A escolha da montagem também não agrada e nos joga de situação em situação sem o menor parâmetro do porquê e cria uma sensação eufórica que não soa nada intencional. Pode parecer que a ideia é sintonizar a energia da banda com o ritmo do filme, mas existe uma diferença gritante entre um filme acelerado, bem cadenciado e uma arritmia cardíaca decorrente da incapacidade de manter a câmera estática por mais de 3 segundos. Mamonas Assassinas – O Filme se encaixa nessa segunda opção.

Caos nos palcos e nas telas. /Foto: Reprodução/Divulgação

O filme usa muito mal a 1h30min de duração, não conseguindo recriar qualquer cenário coerente. A obra passa muitos desses preciosos minutos tentando lutar contra a inevitável passagem de tempo, se sobrecarregando de múltiplas histórias que dificilmente introduzem personagens enquanto raramente desenvolvem a trama. Ficamos vendo uma sequência de esquetes disformes incapazes de funcionar sozinhas, desconexas umas das outras. Parece que o roteiro de uma série foi condensado da pior forma possível em um único filme.

Dinho (Ruy Brissac), Júlio (Robson Lima), Bento (Alberto Hinoto), Sérgio (Rhener Freitas) e Samuel (Adriano Tunes) interpretam bem a energia da banda no palco, contudo a atuação sofre com os diálogos ruins e os atores acabam relegados, no melhor dos casos, ao melhor cover dos Mamonas Assassinas que você poderia assistir no cinema. Outro problema do filme são as personagens femininas rasas, com pouquíssimas motivações. Se os homens da obra já sofrem para ter objetivos, as mulheres nem sequer parecem ter qualquer sentimento. Ficam como retratos sexistas, estepes descartados ao menor sinal de inconveniência e facilmente substituíveis pelos protagonistas.

Elenco do filme Mamonas Assassinas – O Filme. / Foto: Reprodução/Divulgação

A banda hit durou curtos oito meses nos anos 90 e, mesmo na época, já teve a sua imagem mitológica exaurida pela grande mídia televisiva. Guy Debord, escritor e cineasta francês, já na década de 60 nos alertava sobre a espetacularização da sociedade. Assim como o filme faz questão de ressaltar no seu prólogo, quando os Mamonas surgiram ainda não havia redes sociais e internet como temos hoje. Sem esses recursos o sucesso da banda nas mídias tradicionais foi avassalador, eles quebraram recordes de audiência e tempo de tela nos programas de entretenimento mais importantes da época. Tiveram suas imagens usadas excessivamente em vida, mas o que marcou, ao menos a minha geração que nasceu nos anos 2000, foram suas mortes.

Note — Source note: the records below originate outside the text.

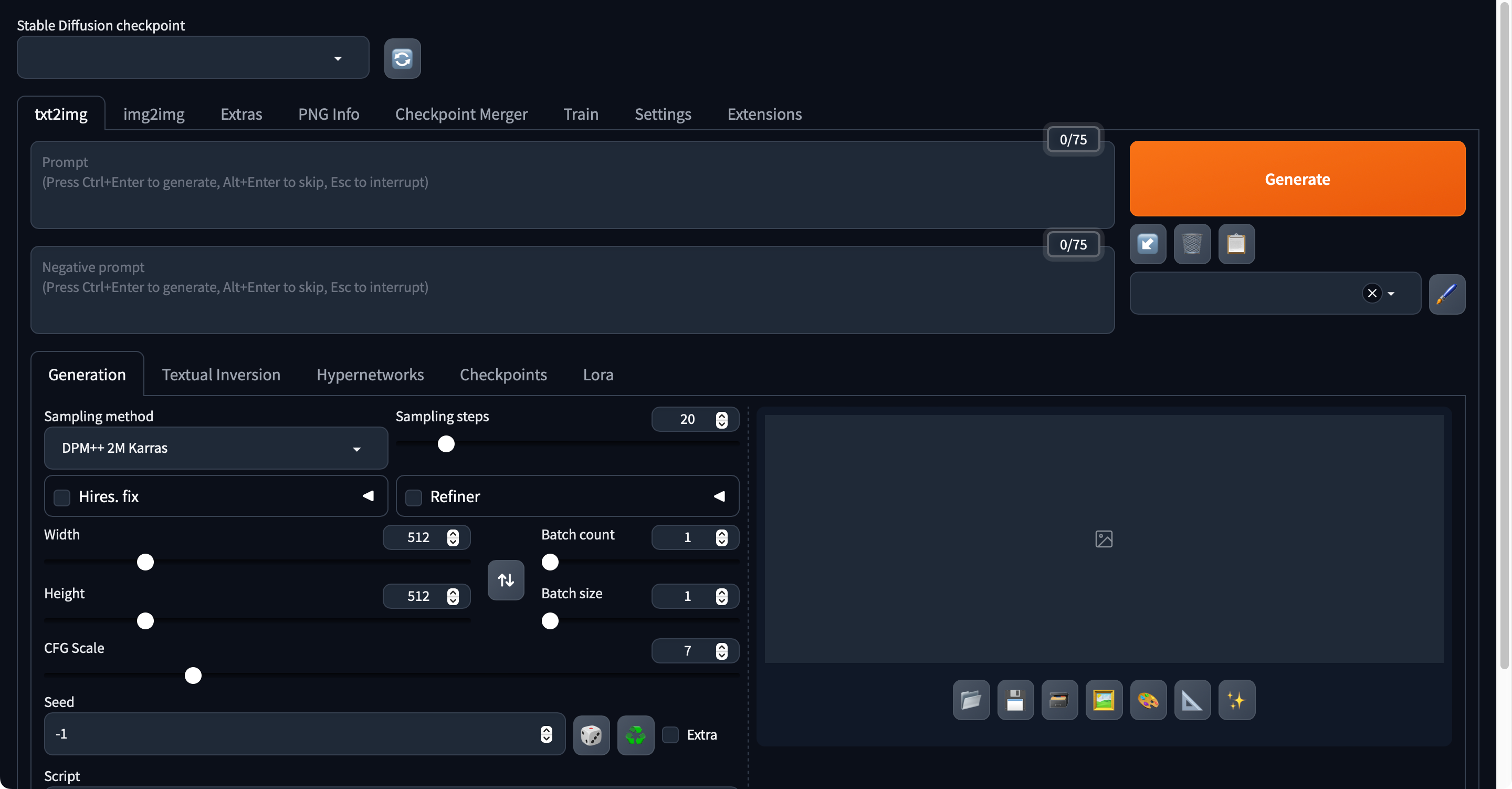
Task: Click the paintbrush edit styles icon
Action: [x=1446, y=294]
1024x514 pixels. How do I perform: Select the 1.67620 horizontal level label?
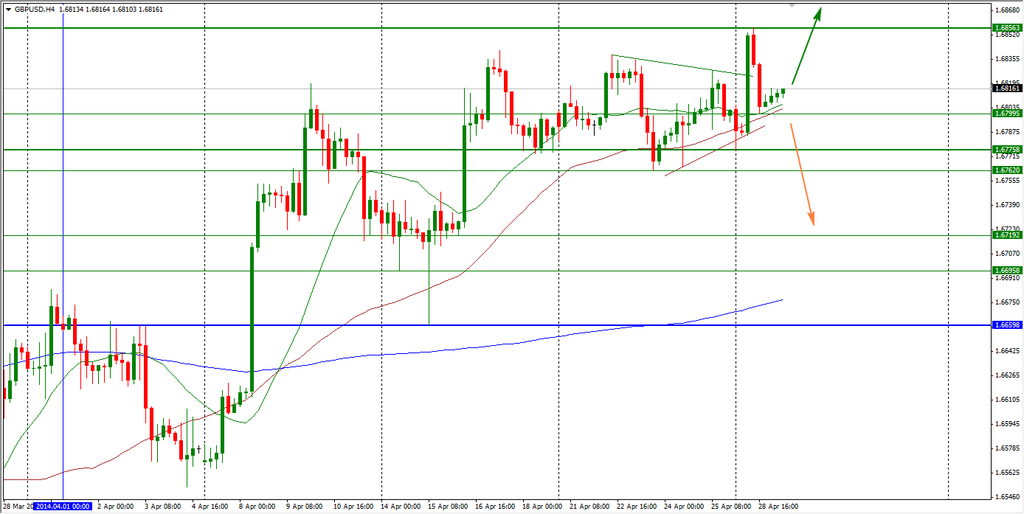pos(1006,170)
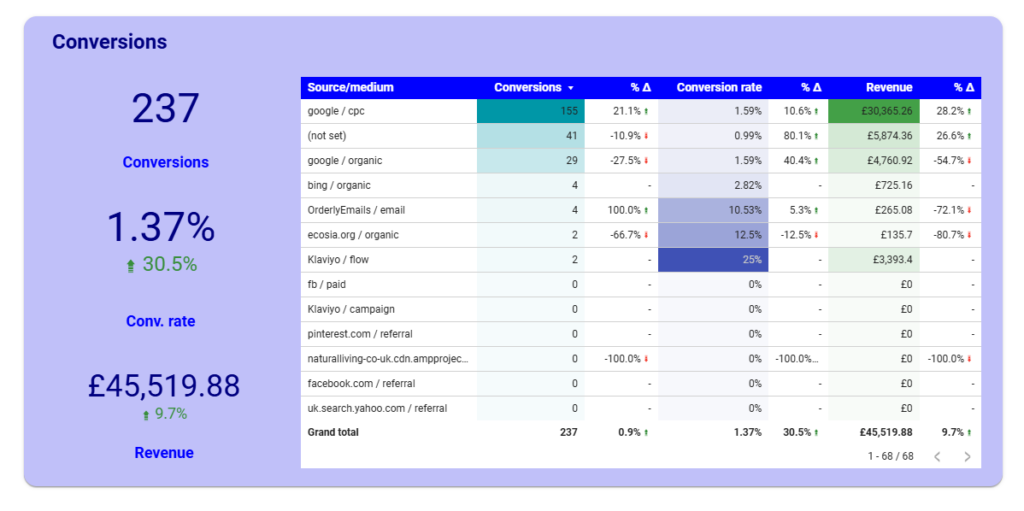Click the green up arrow beside 30.5%

tap(130, 266)
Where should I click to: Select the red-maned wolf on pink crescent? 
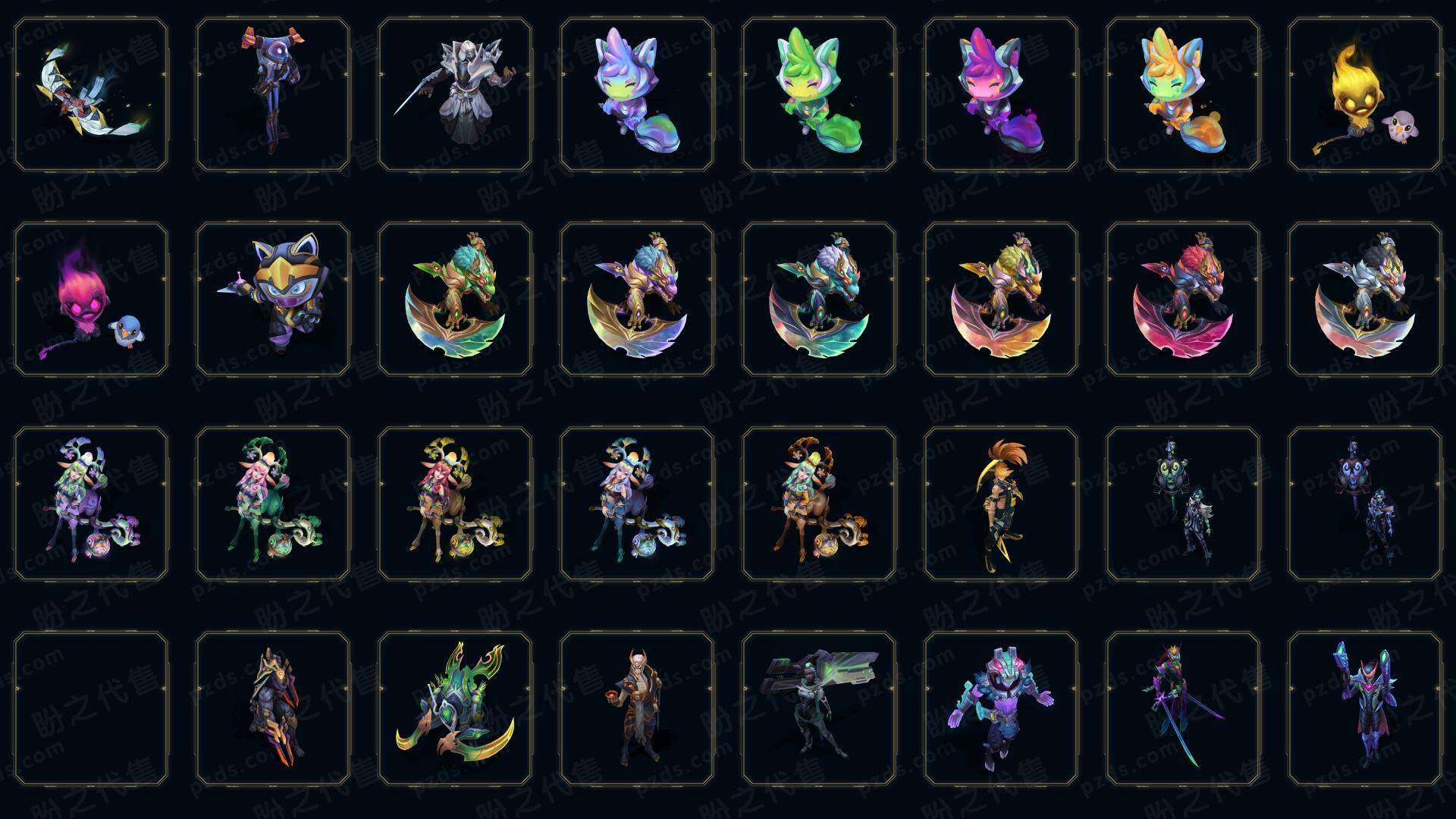tap(1183, 299)
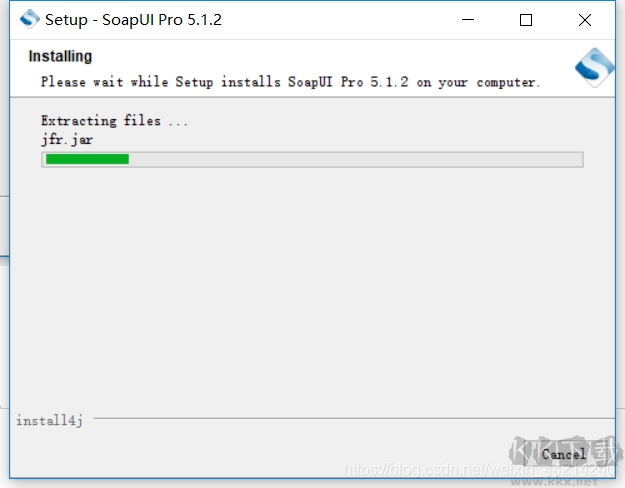Click the "Extracting files ..." status label
Screen dimensions: 625x488
pyautogui.click(x=114, y=121)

Quando alguma pessoa famosa morre, logo o espetáculo começa. Reportagens absurdas sobre supostas premonições e comentários que usam a tragédia de escada para autopromoção ocupam todos os veículos de comunicação. E com a banda mais marcante da década, mais um agravante serviu aos interesses do consumo da imagem, a morte no “auge”. Morrendo como estrelas que ainda brilhavam muito para se apagarem, o ciclo de exploração não perdeu os Mamonas, mas ganhou mais um mito para capitalizar. Desde então foram feitas incontáveis produções que esmiúçam a vida dos integrantes. De reportagens sérias, as peças de teatro, até absurdos como a vez em que o quadro “Os Paranormais” do apresentador Celso Portiolli levou pessoas “sensitivas” para descobrir de quem era a casa de um famoso cantor que morreu prematuramente (nesse caso o vocalista Dinho). A sociedade do espetáculo rumina toda gota de sentimento do caso e a processa em imagem.

Eu não os vi em vida, conheci suas mortes para então ver a arte que fizeram. E esse filme, que deveria ser uma homenagem às suas carreiras, foi mais uma vez um memento dos seus cadáveres.